Missing the bandwagon
No less intriguing than the radial component of mixing is the axial component. This segregation of particles into bands along a tumbler’s length is the basis of Morris’ parlor tricks. A topic of study since the 1930s, this type of banding results primarily from interparticle collisions in the tumbler’s flowing layer. But scientists don’t know how those collisions generate bands and can’t predict the bands’ appearance and disappearance.
This impasse is “a stick in the eye of theorists,” Shinbrot says. Forming the banding patterns is “the silliest little thing [the tumbler system] could possibly do, but we cannot come to grips with it and that’s a frustration,” he adds.

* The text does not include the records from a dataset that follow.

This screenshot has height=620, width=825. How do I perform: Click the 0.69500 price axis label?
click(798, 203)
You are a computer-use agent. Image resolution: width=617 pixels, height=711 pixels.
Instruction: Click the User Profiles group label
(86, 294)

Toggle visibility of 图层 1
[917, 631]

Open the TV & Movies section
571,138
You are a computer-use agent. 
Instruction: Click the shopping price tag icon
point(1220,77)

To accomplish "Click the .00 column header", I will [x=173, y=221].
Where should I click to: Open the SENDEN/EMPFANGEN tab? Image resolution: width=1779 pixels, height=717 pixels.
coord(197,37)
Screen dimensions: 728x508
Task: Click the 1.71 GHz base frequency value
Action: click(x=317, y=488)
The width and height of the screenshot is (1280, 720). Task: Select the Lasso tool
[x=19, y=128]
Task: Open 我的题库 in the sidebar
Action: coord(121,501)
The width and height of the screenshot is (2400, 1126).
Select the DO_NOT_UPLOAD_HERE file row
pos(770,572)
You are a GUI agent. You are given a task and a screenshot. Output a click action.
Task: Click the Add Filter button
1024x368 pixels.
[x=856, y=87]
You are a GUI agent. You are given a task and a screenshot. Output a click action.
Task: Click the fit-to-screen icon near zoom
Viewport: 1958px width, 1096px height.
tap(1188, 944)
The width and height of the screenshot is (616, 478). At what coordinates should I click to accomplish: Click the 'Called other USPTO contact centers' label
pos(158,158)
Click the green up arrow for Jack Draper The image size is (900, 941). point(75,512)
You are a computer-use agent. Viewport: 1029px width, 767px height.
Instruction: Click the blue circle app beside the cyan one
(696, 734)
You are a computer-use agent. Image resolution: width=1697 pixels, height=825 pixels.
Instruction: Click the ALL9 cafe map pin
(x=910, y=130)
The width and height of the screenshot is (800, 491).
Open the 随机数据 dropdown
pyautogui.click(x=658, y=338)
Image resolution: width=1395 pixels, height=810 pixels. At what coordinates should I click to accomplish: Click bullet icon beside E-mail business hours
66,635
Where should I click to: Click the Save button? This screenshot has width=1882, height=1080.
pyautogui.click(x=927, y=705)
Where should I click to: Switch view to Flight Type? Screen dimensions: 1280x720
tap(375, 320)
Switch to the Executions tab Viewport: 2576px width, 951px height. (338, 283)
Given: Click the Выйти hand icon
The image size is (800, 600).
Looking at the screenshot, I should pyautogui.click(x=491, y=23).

In the past decade, researchers have measured many features of axial mixing. For instance, scientists probing beneath the surface of the drum’s contents with MRI have made the surprising discovery that fine particles form a roughly circular core that extends along the axis of the drum. What’s more, that shaft develops bulges along its length that grow and shrink, sometimes reaching the surface to appear as bands of small particles surrounded by larger particles.
The more they look, the more researchers find. For example, some have observed that the height of the particle mass in the drum is different in the band areas than in the intervening spaces. Morris and his coworkers have detected moving, wavelike variations in the distribution of particle sizes.
In new work, Muzzio, Shinbrot, and their Rutgers colleague Albert W. Alexander have found that little particles in big drums readily form bands, whereas big particles in small drums don’t. Between those extremes, bands come and go as the drum is made to rotate at a faster or slower rate.
Meanwhile, Morris and his colleagues are testing predictions of a leading theory of axial mixing that attempts to explain how differences in surface height and particle distribution underlie band behavior. The timing of the changes observed in the tests doesn’t support the model. “It’s really mysterious,” Morris says.
Even as researchers continue scratching their heads about the dynamics of granular mixing in idealized settings such as laboratory tumblers, they’re getting a dose of reality in investigations of commercial-style mixing equipment.
In experiments on one such device called a double-cone blender and used in the pharmaceutical industry, investigators put particles of two sizes into the device until it’s more than a quarter full. The result is rapid and nearly total segregation: The larger particles accumulate in the middle of the blender while the finer particles crowd to the sides. However, even a 1 percent decrease in the volume of particles dumped into the blender–or an equally tiny increase in the tumbler’s rotation rate–makes the pattern flip so that the smaller particles hog the center and the larger ones fill the periphery.
For a field that has barely begun to tackle real-world conditions, such findings suggest that many tough challenges remain in the mix.